Task to carry out: Nothing less than an exact copy of all the records is required.

Segment Start: Records shown

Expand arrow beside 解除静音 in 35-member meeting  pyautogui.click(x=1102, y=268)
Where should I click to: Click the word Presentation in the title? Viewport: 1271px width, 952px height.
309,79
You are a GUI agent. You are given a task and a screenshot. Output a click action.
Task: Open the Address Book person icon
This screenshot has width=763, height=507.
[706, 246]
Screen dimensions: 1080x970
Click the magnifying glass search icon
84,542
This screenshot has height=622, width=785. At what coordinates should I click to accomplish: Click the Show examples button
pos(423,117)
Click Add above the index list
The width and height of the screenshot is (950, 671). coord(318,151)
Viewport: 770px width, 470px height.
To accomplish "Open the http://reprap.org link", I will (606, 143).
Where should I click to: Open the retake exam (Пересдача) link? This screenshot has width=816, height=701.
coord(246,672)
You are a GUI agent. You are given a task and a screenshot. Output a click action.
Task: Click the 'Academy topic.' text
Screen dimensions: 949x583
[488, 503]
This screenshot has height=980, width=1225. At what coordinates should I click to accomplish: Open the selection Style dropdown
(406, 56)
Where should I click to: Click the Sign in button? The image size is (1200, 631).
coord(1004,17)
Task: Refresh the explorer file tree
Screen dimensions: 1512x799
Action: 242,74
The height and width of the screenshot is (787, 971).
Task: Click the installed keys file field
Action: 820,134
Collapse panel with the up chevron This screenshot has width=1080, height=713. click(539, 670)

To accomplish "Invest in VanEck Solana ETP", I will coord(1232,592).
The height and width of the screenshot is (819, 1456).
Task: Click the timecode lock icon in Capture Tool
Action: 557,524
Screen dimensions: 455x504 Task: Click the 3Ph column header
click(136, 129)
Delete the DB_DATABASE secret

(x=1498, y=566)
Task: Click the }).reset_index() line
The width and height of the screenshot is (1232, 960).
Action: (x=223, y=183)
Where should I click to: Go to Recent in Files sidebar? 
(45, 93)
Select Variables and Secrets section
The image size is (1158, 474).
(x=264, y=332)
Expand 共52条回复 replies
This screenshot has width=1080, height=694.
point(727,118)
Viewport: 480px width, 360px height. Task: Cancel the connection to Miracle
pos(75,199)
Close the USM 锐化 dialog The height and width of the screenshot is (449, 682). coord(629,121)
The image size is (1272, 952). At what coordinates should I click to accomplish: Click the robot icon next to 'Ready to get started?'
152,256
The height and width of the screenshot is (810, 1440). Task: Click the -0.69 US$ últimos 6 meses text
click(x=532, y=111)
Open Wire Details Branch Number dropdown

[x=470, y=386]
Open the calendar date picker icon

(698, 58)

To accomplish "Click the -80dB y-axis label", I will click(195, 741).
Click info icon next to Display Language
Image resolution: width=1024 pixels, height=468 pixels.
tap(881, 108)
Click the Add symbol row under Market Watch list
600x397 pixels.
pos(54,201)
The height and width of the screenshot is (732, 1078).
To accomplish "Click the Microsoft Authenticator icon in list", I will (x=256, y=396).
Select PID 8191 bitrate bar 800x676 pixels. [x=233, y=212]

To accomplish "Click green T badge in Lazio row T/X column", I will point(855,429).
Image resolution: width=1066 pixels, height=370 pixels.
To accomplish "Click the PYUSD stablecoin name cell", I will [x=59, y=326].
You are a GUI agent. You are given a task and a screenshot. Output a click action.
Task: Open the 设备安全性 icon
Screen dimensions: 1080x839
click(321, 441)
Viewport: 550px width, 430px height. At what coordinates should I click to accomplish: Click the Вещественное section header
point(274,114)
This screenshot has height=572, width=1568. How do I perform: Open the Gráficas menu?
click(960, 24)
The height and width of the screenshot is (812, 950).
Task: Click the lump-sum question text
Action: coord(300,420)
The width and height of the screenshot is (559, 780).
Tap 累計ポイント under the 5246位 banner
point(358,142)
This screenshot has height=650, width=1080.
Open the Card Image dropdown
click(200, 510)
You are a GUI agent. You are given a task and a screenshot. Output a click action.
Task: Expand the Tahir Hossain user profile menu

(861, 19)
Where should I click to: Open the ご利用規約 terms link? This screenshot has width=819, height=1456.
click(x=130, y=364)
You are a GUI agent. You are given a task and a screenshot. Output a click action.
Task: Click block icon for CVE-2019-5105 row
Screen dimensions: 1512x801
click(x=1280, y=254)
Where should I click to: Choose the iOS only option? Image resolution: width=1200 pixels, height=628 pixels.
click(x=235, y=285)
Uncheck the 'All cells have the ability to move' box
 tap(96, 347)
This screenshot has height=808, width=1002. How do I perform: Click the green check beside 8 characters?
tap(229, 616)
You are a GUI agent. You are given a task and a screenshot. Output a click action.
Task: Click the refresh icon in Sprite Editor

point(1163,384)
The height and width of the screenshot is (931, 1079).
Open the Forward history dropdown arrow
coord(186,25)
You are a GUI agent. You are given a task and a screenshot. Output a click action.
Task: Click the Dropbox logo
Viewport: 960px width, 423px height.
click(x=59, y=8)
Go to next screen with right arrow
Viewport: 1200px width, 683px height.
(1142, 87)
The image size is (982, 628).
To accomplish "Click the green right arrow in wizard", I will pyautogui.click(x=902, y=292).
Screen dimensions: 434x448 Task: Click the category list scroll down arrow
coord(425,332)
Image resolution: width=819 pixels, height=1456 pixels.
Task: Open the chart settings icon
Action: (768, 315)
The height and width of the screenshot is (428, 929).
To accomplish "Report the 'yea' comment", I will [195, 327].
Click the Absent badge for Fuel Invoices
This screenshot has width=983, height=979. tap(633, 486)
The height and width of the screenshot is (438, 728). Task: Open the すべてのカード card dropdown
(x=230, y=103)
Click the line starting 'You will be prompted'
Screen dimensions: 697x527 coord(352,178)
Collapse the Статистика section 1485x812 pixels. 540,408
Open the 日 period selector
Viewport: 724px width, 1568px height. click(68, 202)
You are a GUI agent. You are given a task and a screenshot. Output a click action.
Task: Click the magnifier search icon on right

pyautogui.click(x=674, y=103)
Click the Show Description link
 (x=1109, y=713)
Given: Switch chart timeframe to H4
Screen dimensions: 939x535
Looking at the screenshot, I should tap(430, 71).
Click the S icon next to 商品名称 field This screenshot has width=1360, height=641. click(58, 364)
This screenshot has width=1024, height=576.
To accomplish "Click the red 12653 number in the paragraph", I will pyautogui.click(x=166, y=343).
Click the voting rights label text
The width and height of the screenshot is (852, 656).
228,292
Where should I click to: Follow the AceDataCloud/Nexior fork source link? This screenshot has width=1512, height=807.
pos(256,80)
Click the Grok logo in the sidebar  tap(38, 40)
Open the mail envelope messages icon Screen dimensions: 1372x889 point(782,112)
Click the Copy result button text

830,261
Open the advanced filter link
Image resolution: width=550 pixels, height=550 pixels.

Segment End: Records shown

Answer to this exercise:
Expand arrow beside 解除静音 in 35-member meeting  pyautogui.click(x=1102, y=268)
Where should I click to: Click the word Presentation in the title? Viewport: 1271px width, 952px height.
309,79
You are a GUI agent. You are given a task and a screenshot. Output a click action.
Task: Open the Address Book person icon
This screenshot has width=763, height=507.
[706, 246]
Screen dimensions: 1080x970
Click the magnifying glass search icon
84,542
This screenshot has height=622, width=785. At what coordinates should I click to accomplish: Click the Show examples button
pos(423,117)
Click Add above the index list
The width and height of the screenshot is (950, 671). coord(318,151)
Viewport: 770px width, 470px height.
To accomplish "Open the http://reprap.org link", I will (606, 143).
Where should I click to: Open the retake exam (Пересдача) link? This screenshot has width=816, height=701.
coord(246,672)
You are a GUI agent. You are given a task and a screenshot. Output a click action.
Task: Click the 'Academy topic.' text
Screen dimensions: 949x583
[488, 503]
This screenshot has height=980, width=1225. At what coordinates should I click to accomplish: Open the selection Style dropdown
(406, 56)
Where should I click to: Click the Sign in button? The image size is (1200, 631).
coord(1004,17)
Task: Refresh the explorer file tree
Screen dimensions: 1512x799
Action: 242,74
The height and width of the screenshot is (787, 971).
Task: Click the installed keys file field
Action: 820,134
Collapse panel with the up chevron This screenshot has width=1080, height=713. click(539, 670)

To accomplish "Invest in VanEck Solana ETP", I will coord(1232,592).
The height and width of the screenshot is (819, 1456).
Task: Click the timecode lock icon in Capture Tool
Action: 557,524
Screen dimensions: 455x504 Task: Click the 3Ph column header
click(136, 129)
Delete the DB_DATABASE secret

(x=1498, y=566)
Task: Click the }).reset_index() line
The width and height of the screenshot is (1232, 960).
Action: (x=223, y=183)
Where should I click to: Go to Recent in Files sidebar? 
(45, 93)
Select Variables and Secrets section
The image size is (1158, 474).
(x=264, y=332)
Expand 共52条回复 replies
This screenshot has width=1080, height=694.
point(727,118)
Viewport: 480px width, 360px height. Task: Cancel the connection to Miracle
pos(75,199)
Close the USM 锐化 dialog The height and width of the screenshot is (449, 682). coord(629,121)
The image size is (1272, 952). At what coordinates should I click to accomplish: Click the robot icon next to 'Ready to get started?'
152,256
The height and width of the screenshot is (810, 1440). Task: Click the -0.69 US$ últimos 6 meses text
click(x=532, y=111)
Open Wire Details Branch Number dropdown

[x=470, y=386]
Open the calendar date picker icon

(698, 58)

To accomplish "Click the -80dB y-axis label", I will click(195, 741).
Click info icon next to Display Language
Image resolution: width=1024 pixels, height=468 pixels.
tap(881, 108)
Click the Add symbol row under Market Watch list
600x397 pixels.
pos(54,201)
The height and width of the screenshot is (732, 1078).
To accomplish "Click the Microsoft Authenticator icon in list", I will (x=256, y=396).
Select PID 8191 bitrate bar 800x676 pixels. [x=233, y=212]

To accomplish "Click green T badge in Lazio row T/X column", I will point(855,429).
Image resolution: width=1066 pixels, height=370 pixels.
To accomplish "Click the PYUSD stablecoin name cell", I will [x=59, y=326].
You are a GUI agent. You are given a task and a screenshot. Output a click action.
Task: Open the 设备安全性 icon
Screen dimensions: 1080x839
click(321, 441)
Viewport: 550px width, 430px height. At what coordinates should I click to accomplish: Click the Вещественное section header
point(274,114)
This screenshot has height=572, width=1568. How do I perform: Open the Gráficas menu?
click(960, 24)
The height and width of the screenshot is (812, 950).
Task: Click the lump-sum question text
Action: coord(300,420)
The width and height of the screenshot is (559, 780).
Tap 累計ポイント under the 5246位 banner
point(358,142)
This screenshot has height=650, width=1080.
Open the Card Image dropdown
click(200, 510)
You are a GUI agent. You are given a task and a screenshot. Output a click action.
Task: Expand the Tahir Hossain user profile menu

(861, 19)
Where should I click to: Open the ご利用規約 terms link? This screenshot has width=819, height=1456.
click(x=130, y=364)
You are a GUI agent. You are given a task and a screenshot. Output a click action.
Task: Click block icon for CVE-2019-5105 row
Screen dimensions: 1512x801
click(x=1280, y=254)
Where should I click to: Choose the iOS only option? Image resolution: width=1200 pixels, height=628 pixels.
click(x=235, y=285)
Uncheck the 'All cells have the ability to move' box
 tap(96, 347)
This screenshot has height=808, width=1002. How do I perform: Click the green check beside 8 characters?
tap(229, 616)
You are a GUI agent. You are given a task and a screenshot. Output a click action.
Task: Click the refresh icon in Sprite Editor

point(1163,384)
The height and width of the screenshot is (931, 1079).
Open the Forward history dropdown arrow
coord(186,25)
You are a GUI agent. You are given a task and a screenshot. Output a click action.
Task: Click the Dropbox logo
Viewport: 960px width, 423px height.
click(x=59, y=8)
Go to next screen with right arrow
Viewport: 1200px width, 683px height.
(1142, 87)
The image size is (982, 628).
To accomplish "Click the green right arrow in wizard", I will pyautogui.click(x=902, y=292).
Screen dimensions: 434x448 Task: Click the category list scroll down arrow
coord(425,332)
Image resolution: width=819 pixels, height=1456 pixels.
Task: Open the chart settings icon
Action: (768, 315)
The height and width of the screenshot is (428, 929).
To accomplish "Report the 'yea' comment", I will [195, 327].
Click the Absent badge for Fuel Invoices
This screenshot has width=983, height=979. tap(633, 486)
The height and width of the screenshot is (438, 728). Task: Open the すべてのカード card dropdown
(x=230, y=103)
Click the line starting 'You will be prompted'
Screen dimensions: 697x527 coord(352,178)
Collapse the Статистика section 1485x812 pixels. 540,408
Open the 日 period selector
Viewport: 724px width, 1568px height. click(68, 202)
You are a GUI agent. You are given a task and a screenshot. Output a click action.
Task: Click the magnifier search icon on right

pyautogui.click(x=674, y=103)
Click the Show Description link
 (x=1109, y=713)
Given: Switch chart timeframe to H4
Screen dimensions: 939x535
Looking at the screenshot, I should tap(430, 71).
Click the S icon next to 商品名称 field This screenshot has width=1360, height=641. click(58, 364)
This screenshot has width=1024, height=576.
To accomplish "Click the red 12653 number in the paragraph", I will pyautogui.click(x=166, y=343).
Click the voting rights label text
The width and height of the screenshot is (852, 656).
228,292
Where should I click to: Follow the AceDataCloud/Nexior fork source link? This screenshot has width=1512, height=807.
pos(256,80)
Click the Grok logo in the sidebar  tap(38, 40)
Open the mail envelope messages icon Screen dimensions: 1372x889 point(782,112)
Click the Copy result button text

830,261
Open the advanced filter link
Image resolution: width=550 pixels, height=550 pixels.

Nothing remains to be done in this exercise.